> [WHAT TO WORK ON]
Go through the records below from the first line and print each one exactly, stopping after the line that contains "자동차 (110, 2292)". Do not print pictures or anything past that line.

--- RECORDED DATA Enclosed Below ---

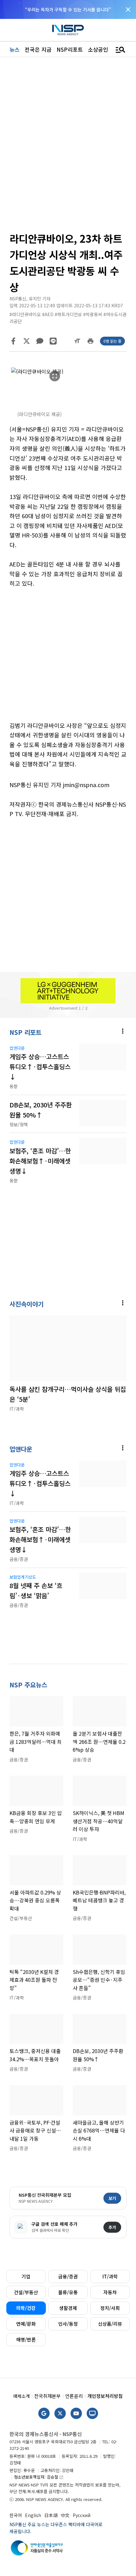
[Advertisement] (68, 659)
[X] (26, 341)
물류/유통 (68, 2292)
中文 (65, 2515)
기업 (26, 2276)
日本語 (51, 2515)
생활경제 (68, 2308)
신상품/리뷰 (110, 2323)
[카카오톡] (40, 341)
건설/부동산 (26, 2292)
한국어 (15, 2515)
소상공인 (98, 49)
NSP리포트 (70, 49)
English (33, 2515)
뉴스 (14, 49)
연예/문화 (26, 2323)
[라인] (53, 341)
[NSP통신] (68, 30)
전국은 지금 (38, 49)
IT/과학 (110, 2276)
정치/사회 (110, 2308)
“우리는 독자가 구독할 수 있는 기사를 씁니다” (68, 9)
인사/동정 (68, 2323)
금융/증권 (68, 2276)
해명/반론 (26, 2339)
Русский (81, 2515)
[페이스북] (13, 341)
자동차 (110, 2292)
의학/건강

--- End of Enclosed RECORDED DATA ---

> [SOLUTION FOR THIS TASK]
[Advertisement] (68, 659)
[X] (26, 341)
물류/유통 (68, 2292)
中文 (65, 2515)
기업 (26, 2276)
日本語 (51, 2515)
생활경제 (68, 2308)
신상품/리뷰 (110, 2323)
[카카오톡] (40, 341)
건설/부동산 (26, 2292)
한국어 (15, 2515)
소상공인 (98, 49)
NSP리포트 (70, 49)
English (33, 2515)
뉴스 (14, 49)
연예/문화 (26, 2323)
[라인] (53, 341)
[NSP통신] (68, 30)
전국은 지금 (38, 49)
IT/과학 (110, 2276)
정치/사회 (110, 2308)
“우리는 독자가 구독할 수 있는 기사를 씁니다” (68, 9)
인사/동정 (68, 2323)
금융/증권 (68, 2276)
해명/반론 (26, 2339)
Русский (81, 2515)
[페이스북] (13, 341)
자동차 (110, 2292)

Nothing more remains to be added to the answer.